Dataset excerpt
┄┄┄┄┄┄

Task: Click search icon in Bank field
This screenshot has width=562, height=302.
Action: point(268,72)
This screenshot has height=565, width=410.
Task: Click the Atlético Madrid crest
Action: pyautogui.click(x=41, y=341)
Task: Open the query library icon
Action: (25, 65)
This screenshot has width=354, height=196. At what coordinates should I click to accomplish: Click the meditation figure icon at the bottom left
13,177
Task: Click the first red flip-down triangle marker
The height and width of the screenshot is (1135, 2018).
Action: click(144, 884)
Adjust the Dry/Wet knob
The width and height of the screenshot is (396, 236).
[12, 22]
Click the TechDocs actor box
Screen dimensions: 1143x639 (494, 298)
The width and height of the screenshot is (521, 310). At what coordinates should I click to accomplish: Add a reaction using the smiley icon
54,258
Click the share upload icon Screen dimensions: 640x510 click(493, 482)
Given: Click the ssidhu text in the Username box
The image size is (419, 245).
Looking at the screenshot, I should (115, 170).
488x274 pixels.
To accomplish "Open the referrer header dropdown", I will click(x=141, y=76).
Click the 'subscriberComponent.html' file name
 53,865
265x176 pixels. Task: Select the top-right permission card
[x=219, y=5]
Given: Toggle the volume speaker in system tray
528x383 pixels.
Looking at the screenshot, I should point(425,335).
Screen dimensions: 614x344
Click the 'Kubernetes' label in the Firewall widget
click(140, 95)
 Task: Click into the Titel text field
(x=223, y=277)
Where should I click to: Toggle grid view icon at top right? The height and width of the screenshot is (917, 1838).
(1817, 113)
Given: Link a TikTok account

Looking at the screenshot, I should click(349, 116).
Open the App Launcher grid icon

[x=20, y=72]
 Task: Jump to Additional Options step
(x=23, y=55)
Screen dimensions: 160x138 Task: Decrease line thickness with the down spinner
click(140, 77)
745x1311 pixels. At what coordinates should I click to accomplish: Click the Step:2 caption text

┄┄┄┄┄┄

= REQUIREMENT =
Can you pull every line of the material above and reproduce it verbatim, with nothing changed or left out?

= CORRECT ANSWER =
Task: Click search icon in Bank field
This screenshot has width=562, height=302.
Action: point(268,72)
This screenshot has height=565, width=410.
Task: Click the Atlético Madrid crest
Action: pyautogui.click(x=41, y=341)
Task: Open the query library icon
Action: (25, 65)
This screenshot has width=354, height=196. At what coordinates should I click to accomplish: Click the meditation figure icon at the bottom left
13,177
Task: Click the first red flip-down triangle marker
The height and width of the screenshot is (1135, 2018).
Action: click(144, 884)
Adjust the Dry/Wet knob
The width and height of the screenshot is (396, 236).
[12, 22]
Click the TechDocs actor box
Screen dimensions: 1143x639 (494, 298)
The width and height of the screenshot is (521, 310). At what coordinates should I click to accomplish: Add a reaction using the smiley icon
54,258
Click the share upload icon Screen dimensions: 640x510 click(493, 482)
Given: Click the ssidhu text in the Username box
The image size is (419, 245).
Looking at the screenshot, I should (115, 170).
488x274 pixels.
To accomplish "Open the referrer header dropdown", I will click(x=141, y=76).
Click the 'subscriberComponent.html' file name
 53,865
265x176 pixels. Task: Select the top-right permission card
[x=219, y=5]
Given: Toggle the volume speaker in system tray
528x383 pixels.
Looking at the screenshot, I should point(425,335).
Screen dimensions: 614x344
Click the 'Kubernetes' label in the Firewall widget
click(140, 95)
 Task: Click into the Titel text field
(x=223, y=277)
Where should I click to: Toggle grid view icon at top right? The height and width of the screenshot is (917, 1838).
(1817, 113)
Given: Link a TikTok account

Looking at the screenshot, I should click(349, 116).
Open the App Launcher grid icon

[x=20, y=72]
 Task: Jump to Additional Options step
(x=23, y=55)
Screen dimensions: 160x138 Task: Decrease line thickness with the down spinner
click(140, 77)
745x1311 pixels. At what coordinates should I click to accomplish: Click the Step:2 caption text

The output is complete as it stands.